**What is being asked**
Write out again, unchanged, the line that has "Where should I click to: Click" and each following line through the end of the entries below; leave pictures out.

[The input Boundary: Start]

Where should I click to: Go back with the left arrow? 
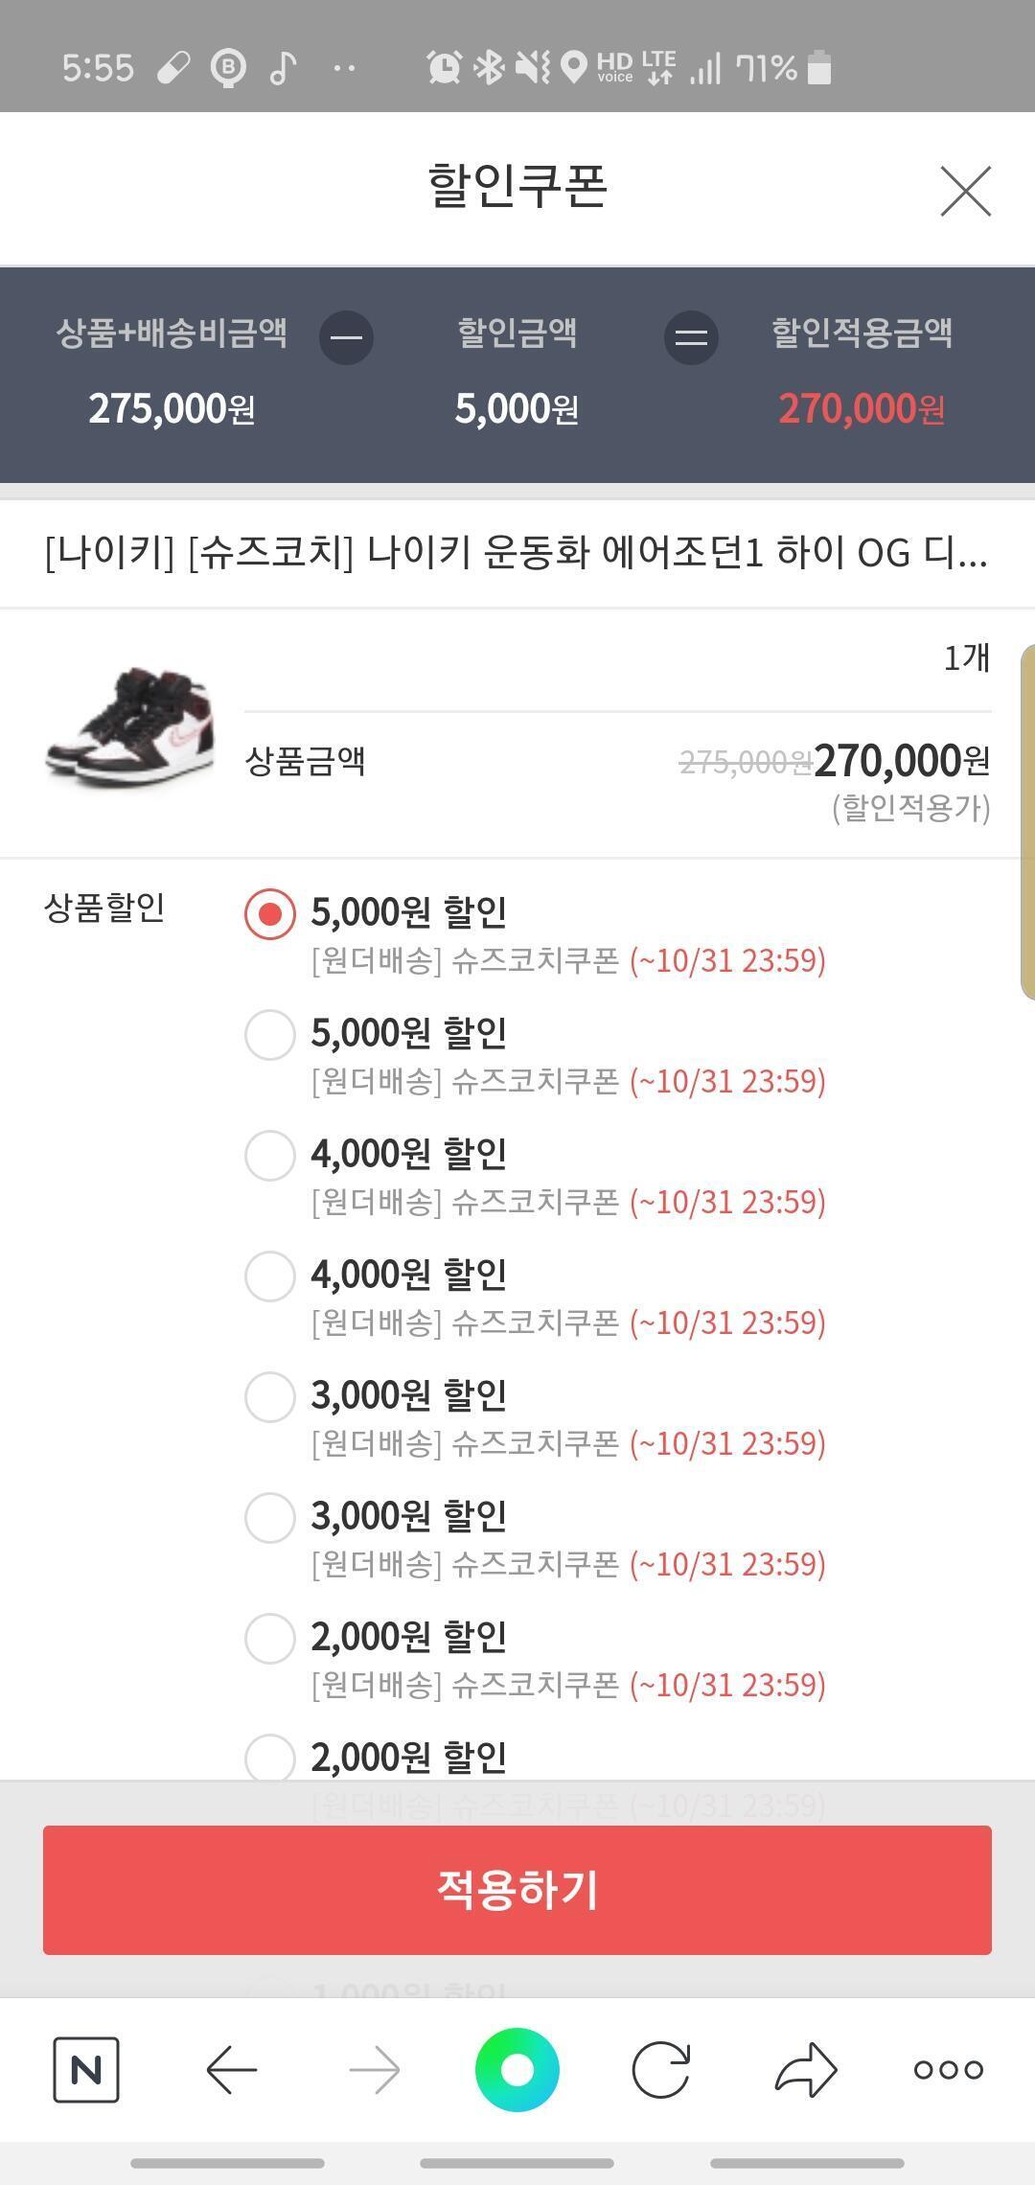(x=231, y=2070)
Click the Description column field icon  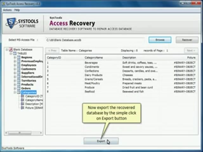coord(23,104)
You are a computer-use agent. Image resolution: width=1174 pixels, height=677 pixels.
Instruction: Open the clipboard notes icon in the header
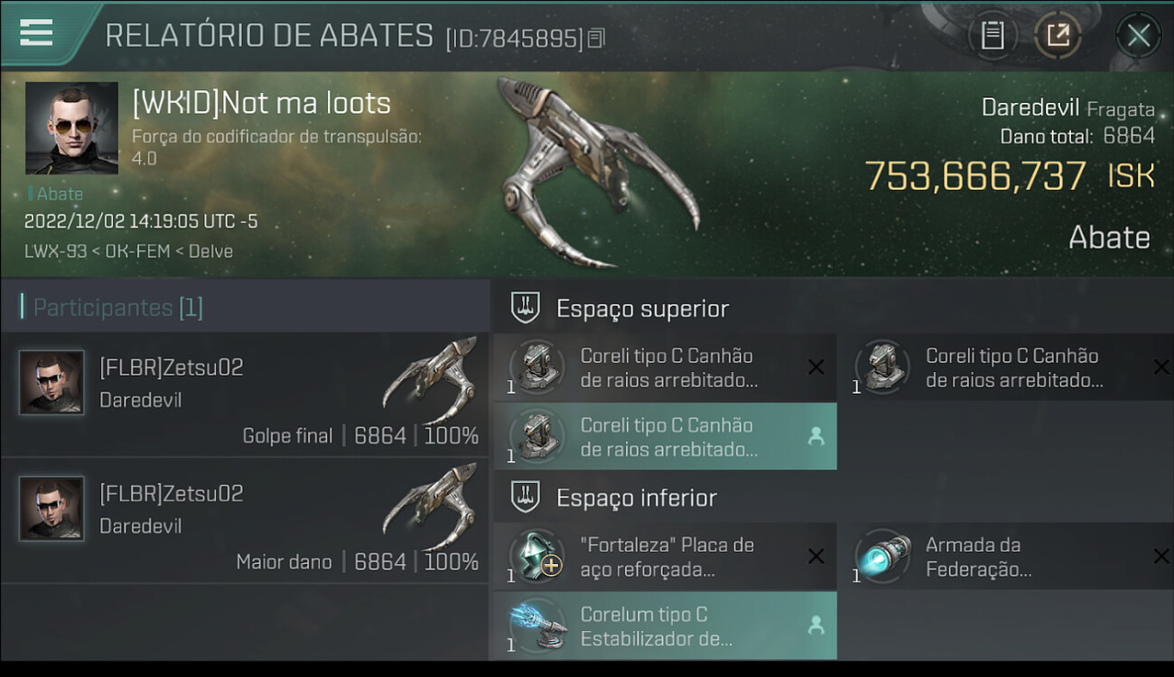(x=992, y=35)
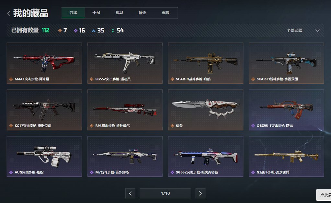The width and height of the screenshot is (331, 203).
Task: Click the purple rarity icon beside 16
Action: [x=75, y=31]
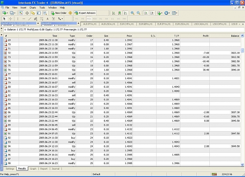Switch to the Graph tab

point(33,168)
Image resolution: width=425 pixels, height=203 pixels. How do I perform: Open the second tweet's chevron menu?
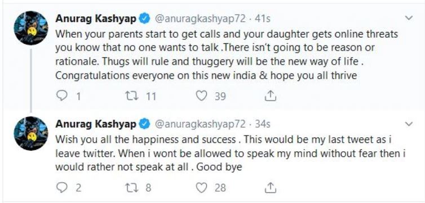[409, 124]
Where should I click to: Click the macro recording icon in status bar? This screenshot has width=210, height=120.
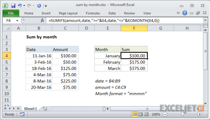pyautogui.click(x=22, y=114)
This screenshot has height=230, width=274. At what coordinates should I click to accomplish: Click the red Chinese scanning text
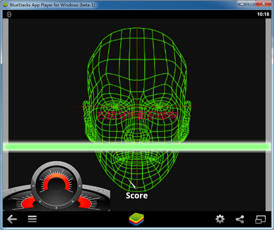pyautogui.click(x=137, y=114)
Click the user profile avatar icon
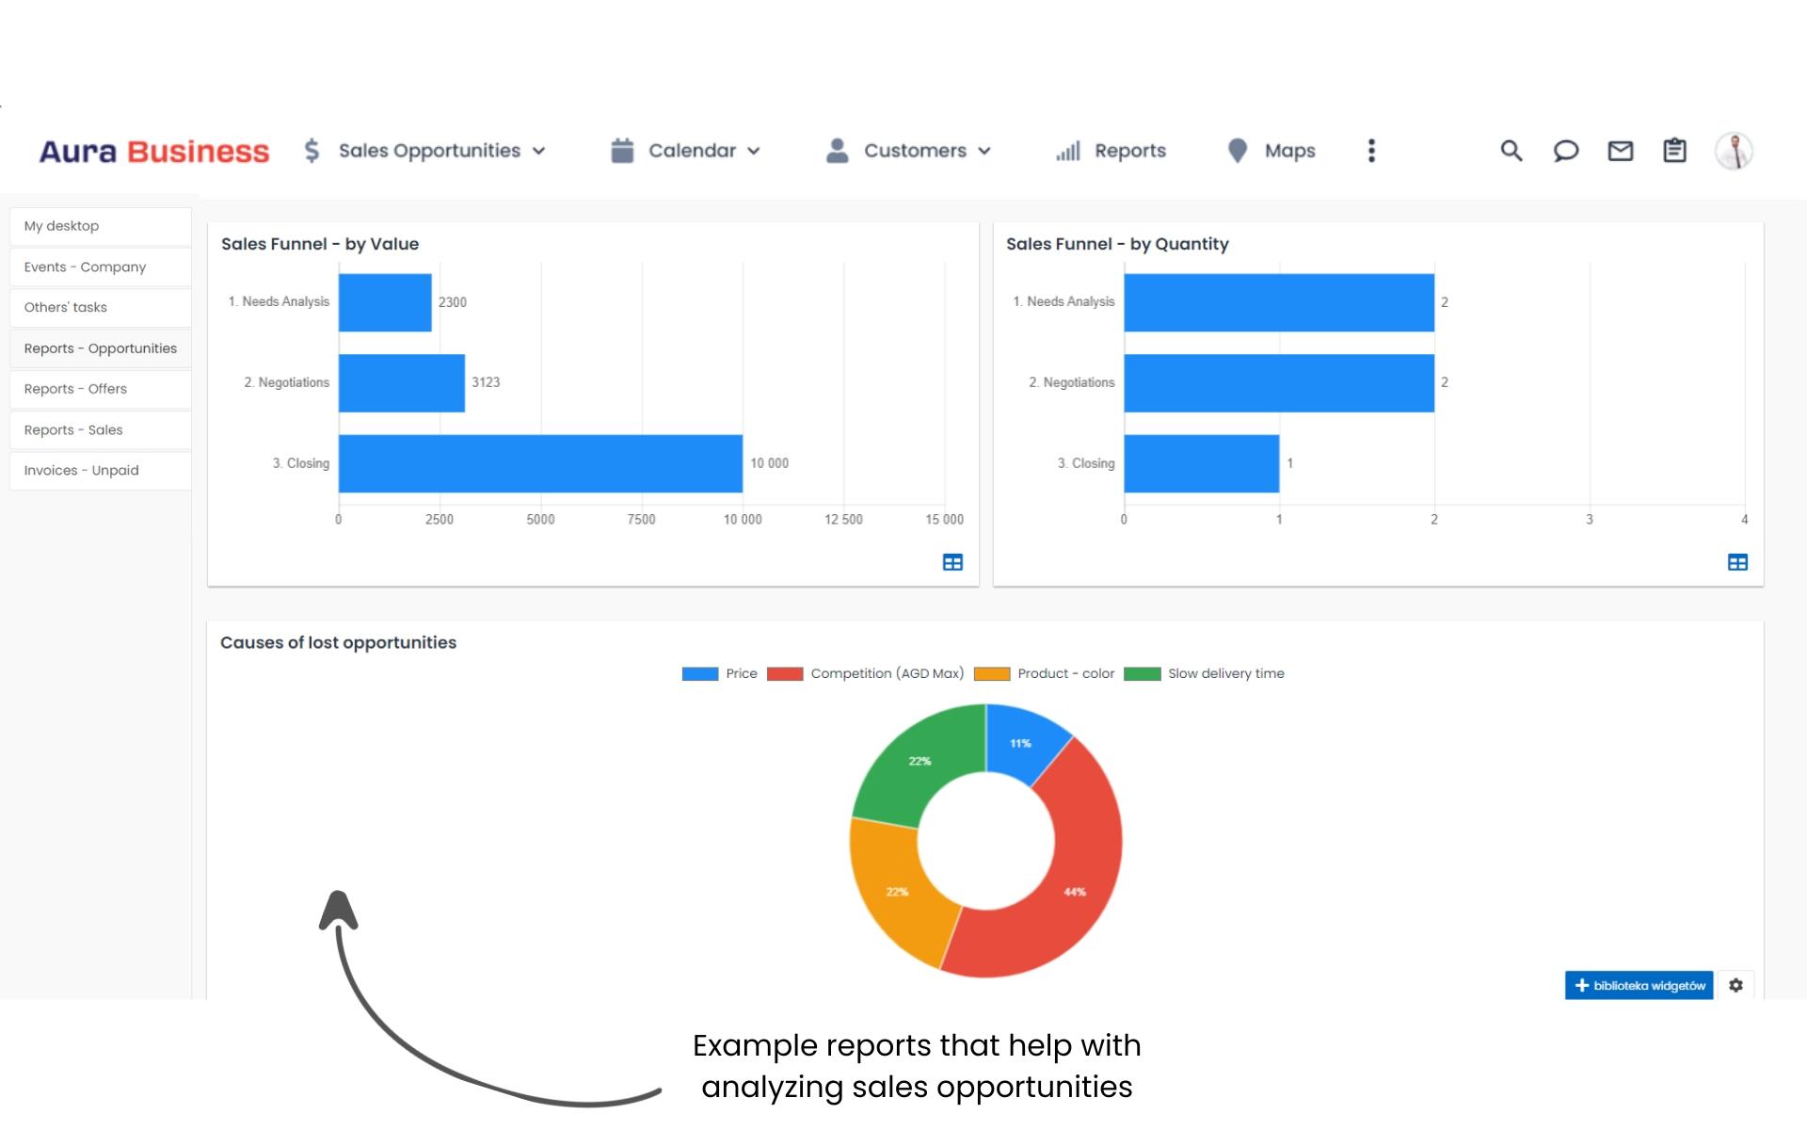 tap(1735, 150)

[The input Boundary: End]

**Result of this task**
Where should I click to: Click the macro recording icon in status bar? This screenshot has width=210, height=120.
pyautogui.click(x=22, y=114)
This screenshot has height=230, width=274. At what coordinates should I click to accomplish: Click the red Chinese scanning text
pyautogui.click(x=137, y=114)
Click the user profile avatar icon
 tap(1735, 150)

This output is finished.